══ Data to use
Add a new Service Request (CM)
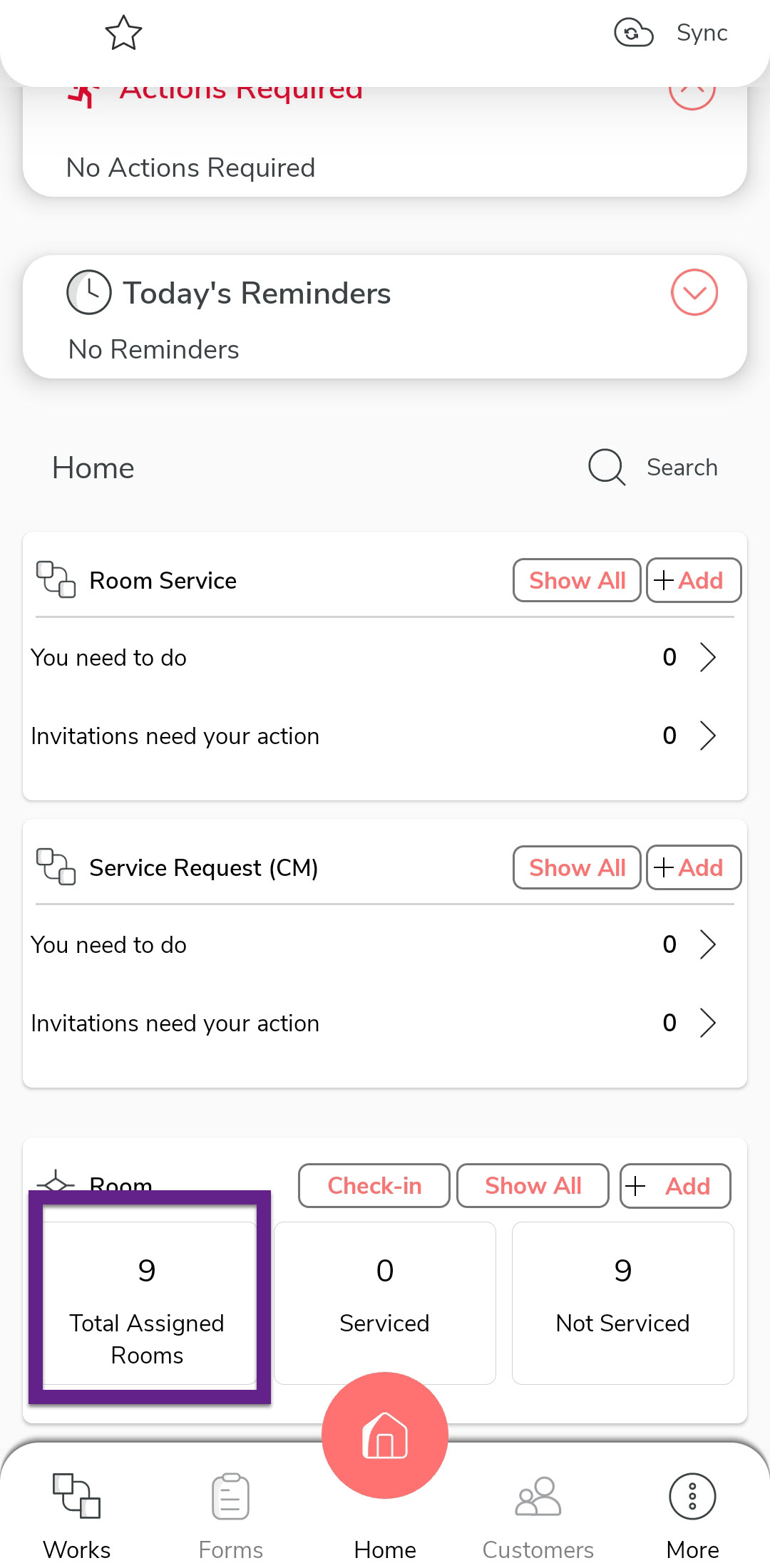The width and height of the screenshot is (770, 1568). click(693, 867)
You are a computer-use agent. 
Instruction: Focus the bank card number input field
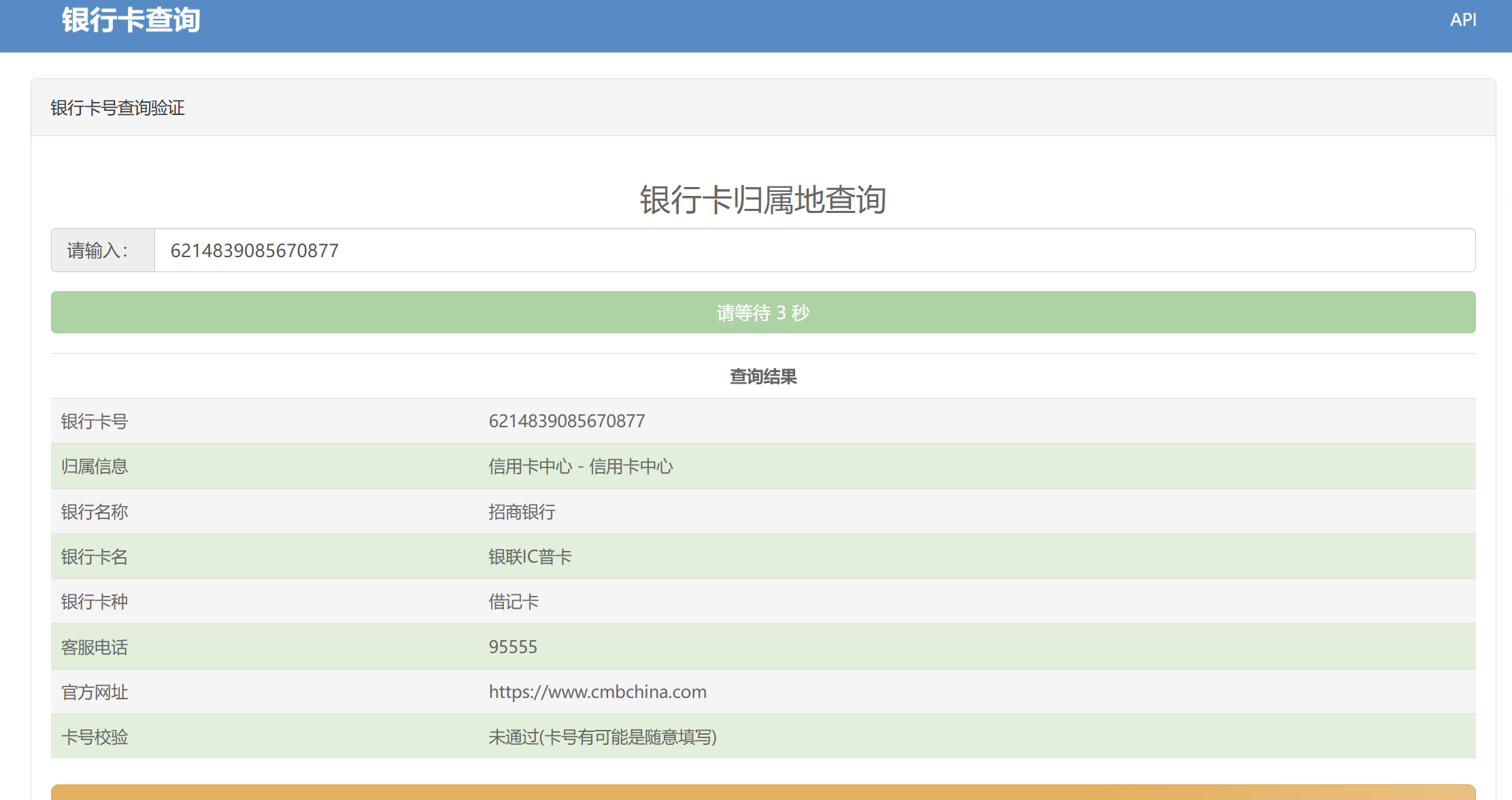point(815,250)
════
══ Data to use
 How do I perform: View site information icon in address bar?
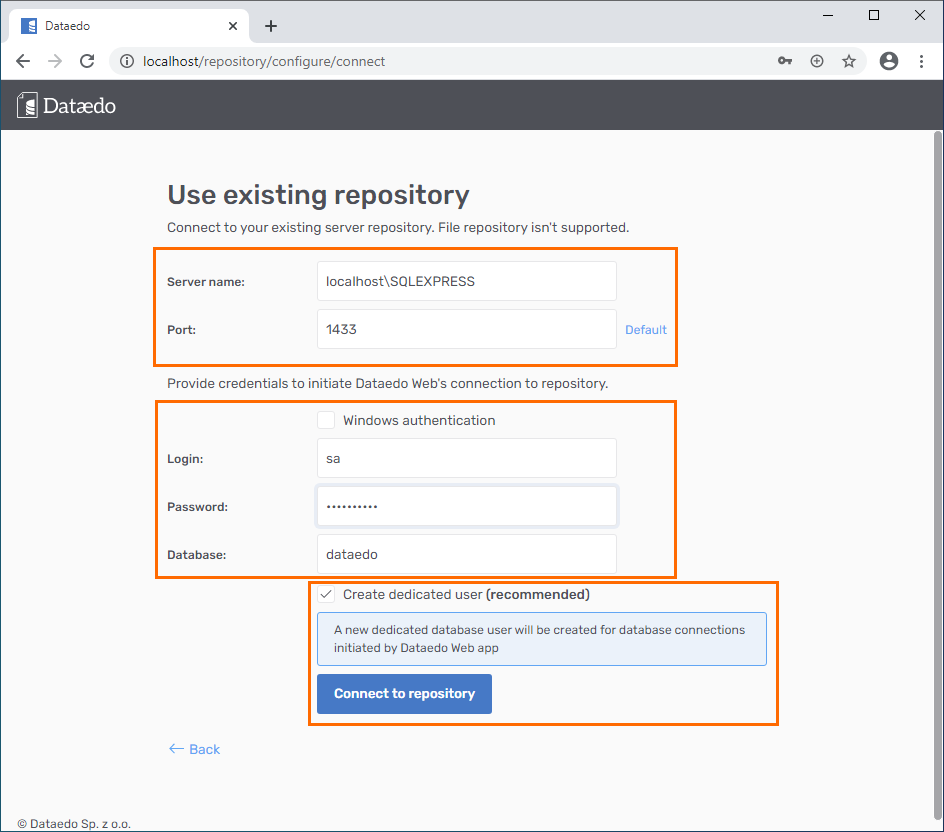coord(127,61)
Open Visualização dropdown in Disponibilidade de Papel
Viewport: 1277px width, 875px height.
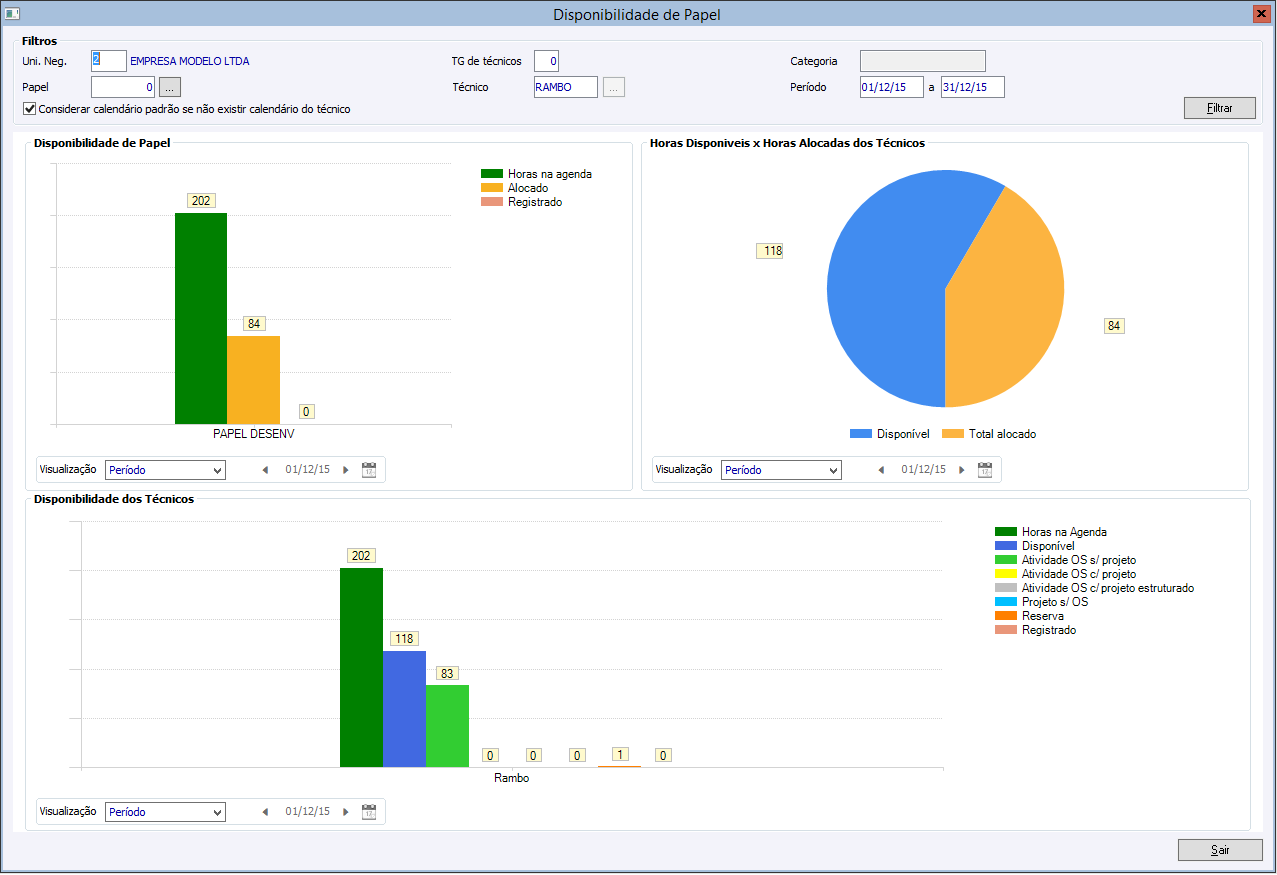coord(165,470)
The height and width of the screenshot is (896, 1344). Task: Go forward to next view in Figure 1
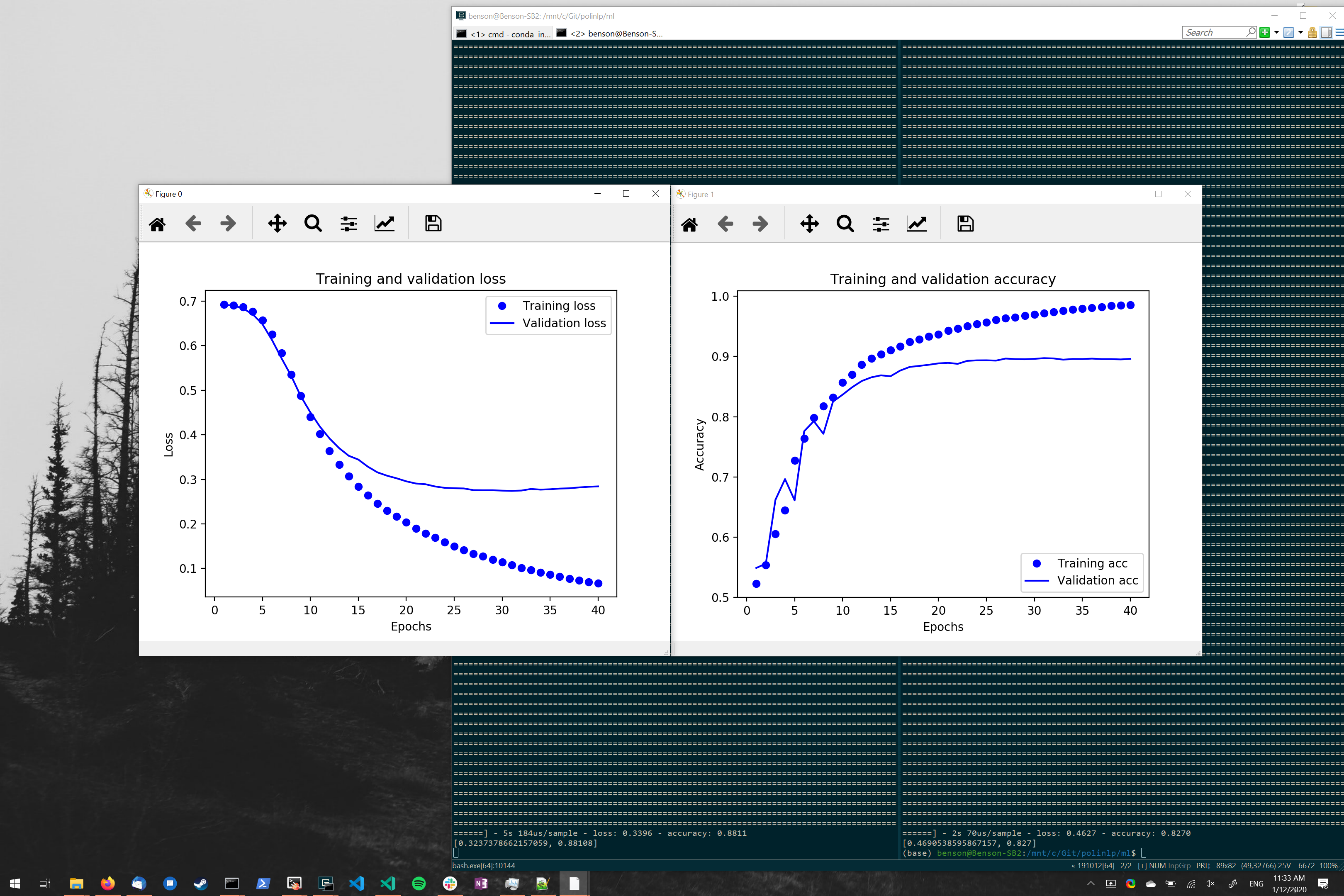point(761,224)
════
• **Problem requirements**
In the records, from the line with "You are a computer-use agent." to the line with "point(815,250)", change "bank card" to "credit card" and write out only those lines with everything else the same. Leave the pictures out.

• **Worked solution**
You are a computer-use agent. 
Instruction: Focus the credit card number input field
point(815,250)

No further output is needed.